A couple of readers have sent this rave Guardian review of a short new introduction to the work of Dante. Excerpt:
Hainsworth and Robey begin with Ulysses’s speech in “Canto 26” of the Inferno: “Fatti non foste a viver come bruti … ” Or in their translation: “You were not made to live like brute beasts, / but to pursue virtue and knowledge.” As the book reminds us, these lines helped carry Primo Levi  (in If This Is a Man ) through his darkest times in Auschwitz. They represent the core principles that motivated Dante himself, and yet, Ulysses is speaking as one of the eternally damned: his body is hidden, enveloped in a double-tongued flame, and Dante cannot address him directly. Ulysses’s injunction is freighted with ironies and complications. The business of sending sinners to judgment is not a simple one.
The authors do a great job of alerting us to the many layers of meaning, and of possible interpretation, to Dante’s work without making it sound intimidating; they emphasise its richness and help us grasp why this poem has fascinated readers for seven centuries.
What a terrific thing for the author of the review, Nicholas Lezard, to point out. Before starting with Dante, I always assumed that the Inferno was a simple medieval morality tale. No, no, no. In this canto, Ulysses speaks truth about the greatness of man, but the fact that he is damned, in the circle of the False Counselors, is meant to teach us a lesson about how manipulative people can speak noble truths for selfish, and indeed damnable, ends. Ulysses’s marvelous lines are part of an address he gave to his exhausted crew, trying to convince them to transgress a forbidden boundary — an act that ultimately led to their deaths. That Dante identifies how we can talk ourselves — or others — into doing things that can destroy us, all the while deceiving ourselves into thinking we are doing the right thing, shows how complex Dante’s moral vision is.
More from the review:
There is something almost uncanny about how this book makes the work of a long-dead poet from another culture come alive: it even helps the non-Italian speaker get to grips with the way Dante uses language (he was, like Shakespeare, a great linguistic innovator). “All men desire to know,” as Dante quotes Aristotle in his Convivio; and this book imparts knowledge as well as encouraging us to find it ourselves.
What I hope my book, How Dante Can Save Your Life , does for readers is not only encourage them to find knowledge in the Commedia, but more importantly, to show them how to find themselves in its pages. This morning I’m finishing a magazine piece about Charles Featherstone’s extraordinary memoir, The Love That Matters , and I’m struck by certain parallels between his book and mine. Both of them are about exiles searching for home, and both have injustice, and the inability to deal with it, as a chief obstacle to finding a sense of inner peace.

» DATA LISTING
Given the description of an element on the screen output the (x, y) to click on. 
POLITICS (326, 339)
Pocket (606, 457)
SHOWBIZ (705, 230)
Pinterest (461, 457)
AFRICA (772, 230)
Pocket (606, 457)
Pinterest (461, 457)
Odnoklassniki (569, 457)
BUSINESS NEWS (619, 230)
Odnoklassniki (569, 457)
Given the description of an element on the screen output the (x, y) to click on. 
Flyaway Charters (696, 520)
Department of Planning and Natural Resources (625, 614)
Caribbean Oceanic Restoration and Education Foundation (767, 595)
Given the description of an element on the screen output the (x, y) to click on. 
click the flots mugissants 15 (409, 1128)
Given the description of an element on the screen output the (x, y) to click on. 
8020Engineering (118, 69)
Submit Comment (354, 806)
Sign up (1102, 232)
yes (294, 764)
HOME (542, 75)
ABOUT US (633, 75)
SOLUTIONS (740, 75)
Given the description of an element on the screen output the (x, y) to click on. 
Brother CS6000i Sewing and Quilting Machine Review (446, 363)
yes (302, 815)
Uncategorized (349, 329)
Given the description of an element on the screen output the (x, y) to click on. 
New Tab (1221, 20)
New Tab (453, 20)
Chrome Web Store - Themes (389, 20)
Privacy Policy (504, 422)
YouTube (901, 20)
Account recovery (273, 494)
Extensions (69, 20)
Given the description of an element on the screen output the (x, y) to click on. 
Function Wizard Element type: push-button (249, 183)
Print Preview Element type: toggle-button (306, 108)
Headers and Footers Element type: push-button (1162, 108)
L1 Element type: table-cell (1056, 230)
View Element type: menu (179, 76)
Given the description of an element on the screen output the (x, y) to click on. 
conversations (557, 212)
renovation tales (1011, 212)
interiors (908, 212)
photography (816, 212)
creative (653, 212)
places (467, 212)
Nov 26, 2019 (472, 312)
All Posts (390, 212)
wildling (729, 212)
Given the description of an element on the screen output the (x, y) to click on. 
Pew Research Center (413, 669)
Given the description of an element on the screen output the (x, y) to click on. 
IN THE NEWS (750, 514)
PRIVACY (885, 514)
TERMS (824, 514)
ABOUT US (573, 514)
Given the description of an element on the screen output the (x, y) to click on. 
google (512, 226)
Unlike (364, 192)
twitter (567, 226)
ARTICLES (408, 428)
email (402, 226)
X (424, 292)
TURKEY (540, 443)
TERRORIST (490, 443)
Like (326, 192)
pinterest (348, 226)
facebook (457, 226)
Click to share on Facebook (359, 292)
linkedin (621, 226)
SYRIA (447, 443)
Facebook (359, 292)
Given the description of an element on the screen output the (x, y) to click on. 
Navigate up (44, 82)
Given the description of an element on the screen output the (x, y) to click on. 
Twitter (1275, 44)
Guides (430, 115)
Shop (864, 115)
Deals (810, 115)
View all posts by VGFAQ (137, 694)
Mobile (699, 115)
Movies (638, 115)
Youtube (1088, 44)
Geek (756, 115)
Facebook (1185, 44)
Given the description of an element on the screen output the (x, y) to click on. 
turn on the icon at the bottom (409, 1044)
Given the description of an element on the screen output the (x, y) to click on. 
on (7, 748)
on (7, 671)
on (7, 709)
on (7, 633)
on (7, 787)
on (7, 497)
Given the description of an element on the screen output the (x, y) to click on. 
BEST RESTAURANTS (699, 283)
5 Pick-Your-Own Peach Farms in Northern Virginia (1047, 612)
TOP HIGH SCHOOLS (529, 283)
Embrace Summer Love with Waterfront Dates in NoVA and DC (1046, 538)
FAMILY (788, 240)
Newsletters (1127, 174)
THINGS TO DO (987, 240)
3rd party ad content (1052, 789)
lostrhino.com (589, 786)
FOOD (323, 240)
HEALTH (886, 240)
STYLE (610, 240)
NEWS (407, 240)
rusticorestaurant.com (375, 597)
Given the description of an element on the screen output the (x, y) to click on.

» ACTIONS TO TAKE
- a) Can you copy the Dante post word for word, beginning at the words "More from the" and stopping after "find it ourselves."?
- b) How would you sum up the Dante post in two sentences?
None of the entries are needed for this.

» FULL SOLUTIONS
- a)
More from the review:
There is something almost uncanny about how this book makes the work of a long-dead poet from another culture come alive: it even helps the non-Italian speaker get to grips with the way Dante uses language (he was, like Shakespeare, a great linguistic innovator). “All men desire to know,” as Dante quotes Aristotle in his Convivio; and this book imparts knowledge as well as encouraging us to find it ourselves.

- b) The post quotes Nicholas Lezard's Guardian review praising a short introduction to Dante by Hainsworth and Robey, which opens with Ulysses's speech in "Canto 26" of the Inferno and brings out the poem's many layers of meaning without making it sound intimidating. The writer notes that Ulysses, damned among the False Counselors, shows how manipulative people can speak noble truths for selfish ends, and hopes the book How Dante Can Save Your Life will show readers how to find themselves in the Commedia.